The Great Spotify Project

An Analysis Based on the Year 2023 Data

Scenario
About Spotify
1. Ask Phase
1.1. Business Task
2. Prepare Phase
2.1. Data Source
2.2. Information About The Dataset and Data Organization
3. Process Phase
3.1. Loading Packages
3.2. Importing Dataset
3.3. Previewing the Data Frame
3.4. Cleaning And Formatting
  3.4.1. Data Cleaning
  3.4.2. Data Formatting
  3.4.3. Merging and Standardizing the Date Column
  3.4.4 Cleaning and Converting Character Columns to Numeric or Integer Values
4. Analyze and Share Phase
4.1. What are the Reflections of the Popular Songs on Other Platforms?
4.2. Is there a correlation between BPM and Danceability Values?
4.3. Is There a Common Pattern in BPM and Danceability?
4.4. Do Popular Songs Have High Energy and High Danceability Values?
4.5. Is There a Popular “Word” for a Song Name?
5. Act Phase

Scenario

This analysis explores key audio features—danceability, energy, loudness, and valence—to identify trends in Spotify’s most streamed songs. The dataset is preprocessed by handling missing values and categorizing songs by energy and danceability levels for structured comparisons.

Visualizations, including bar charts and word clouds, highlight patterns in popular music. The findings help identify which characteristics contribute to a song’s success, providing insights for artists, producers, and music analysts.

About Spotify

Spotify is a popular music streaming platform launched in 2008 that allows users to listen to millions of songs, podcasts, and audio books. With a free, ad-supported version and premium subscription options, Spotify provides access to curated playlists, personalized recommendations, and offline listening. Its algorithm uses user preferences and listening history to suggest content, making discovery seamless. Spotify supports cross-device listening and is available on mobile, desktop, smart speakers, and other devices. It also empowers artists to share their music globally, offering detailed analytics through Spotify for Artists. Known for its intuitive interface, Spotify is a leader in the audio streaming industry.

1. Ask Phase

This dataset is analyzed to uncover trends in song releases, danceability, acoustics, and popularity metrics. Optimal characteristics and timing for future songs are identified to maximize streaming performance and enhance audience engagement.

1.1 Business Task

Analyze the Most Streamed Spotify Songs 2023 dataset to determine the release months when danceable songs are most common, identify key trends in the top 1,000 songs, and evaluate the time it takes for songs to reach their peak popularity after release. Use these insights to develop actionable strategies for optimizing future song releases and maximizing audience engagement.

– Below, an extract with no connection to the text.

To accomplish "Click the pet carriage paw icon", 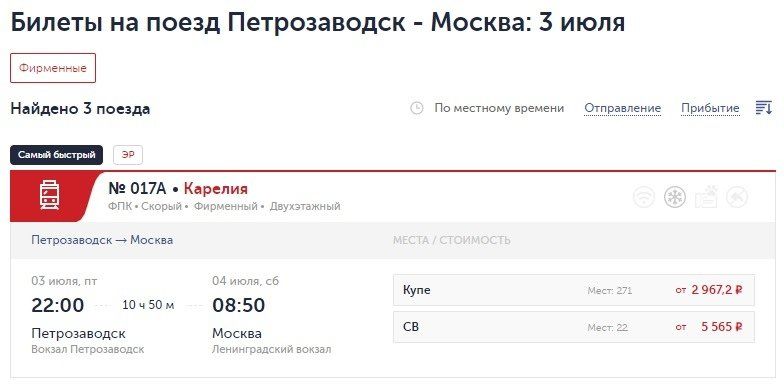I will point(706,197).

-During which months of the year are danceable songs mostly released?

-What are the trends in the top 1000 songs of 2023?

-How many days after the release date does it take for songs to reach their highest level?

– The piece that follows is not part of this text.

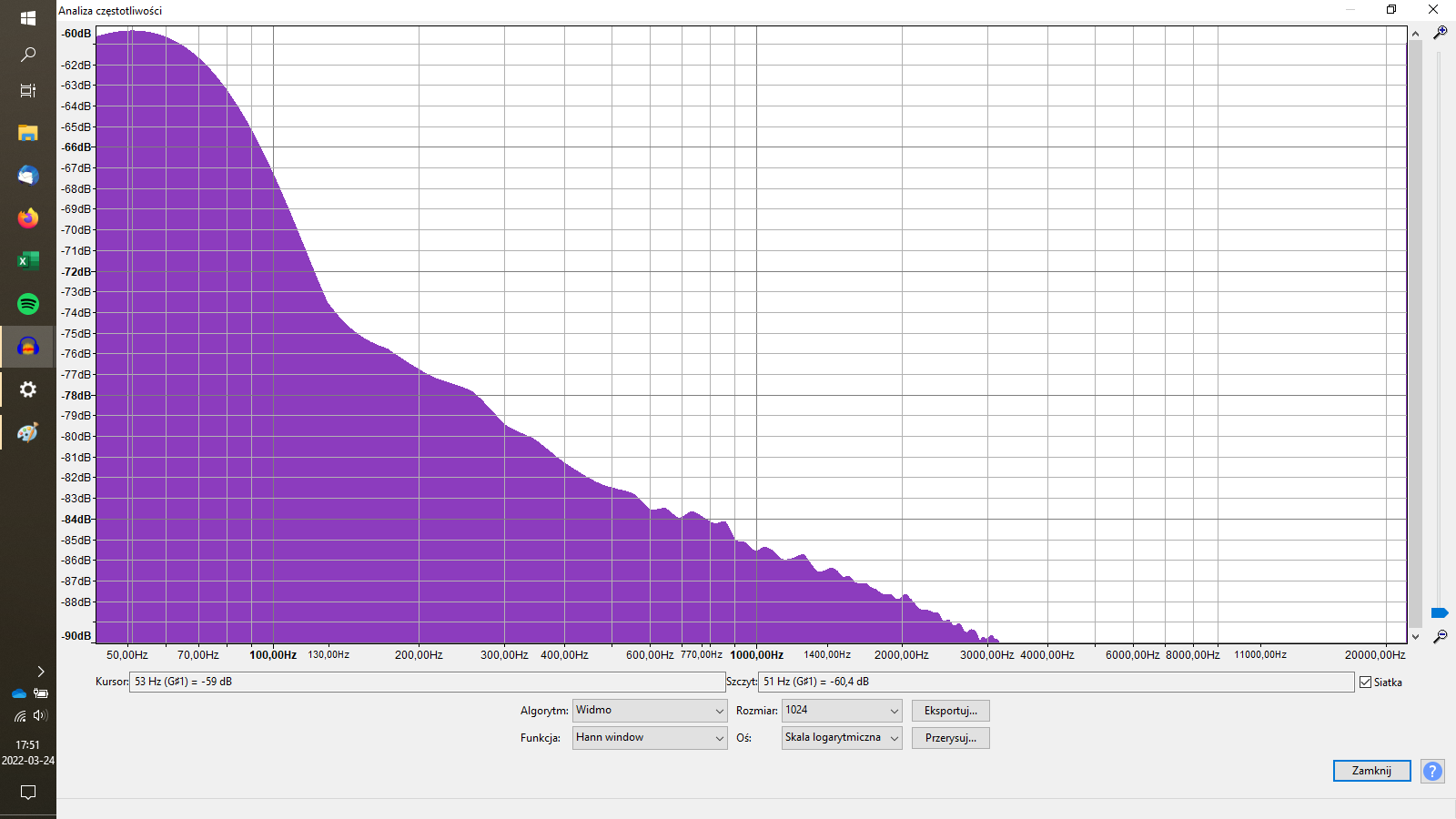Open Thunderbird mail from the taskbar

-How can these trends be applied for future songs?

2. Prepare Phase

2.1 Data Source

In this analysis, the dataset titled Most Streamed Spotify Songs 2023 was utilized, obtained from Kaggle.

” This dataset contains a comprehensive list of the most famous songs of 2023 as listed on Spotify. The dataset offers a wealth of features beyond what is typically available in similar datasets. It provides insights into each song’s attributes, popularity, and presence on various music platforms. The dataset includes information such as track name, artist(s) name, release date, Spotify playlists and charts, streaming statistics, Apple Music presence, Deezer presence, Shazam charts, and various audio features. ”

2.2 Information About The Dataset and Data Organization

The dataset comprises the 953 most-streamed songs on Spotify in 2023 and is provided as a single .csv file for analysis.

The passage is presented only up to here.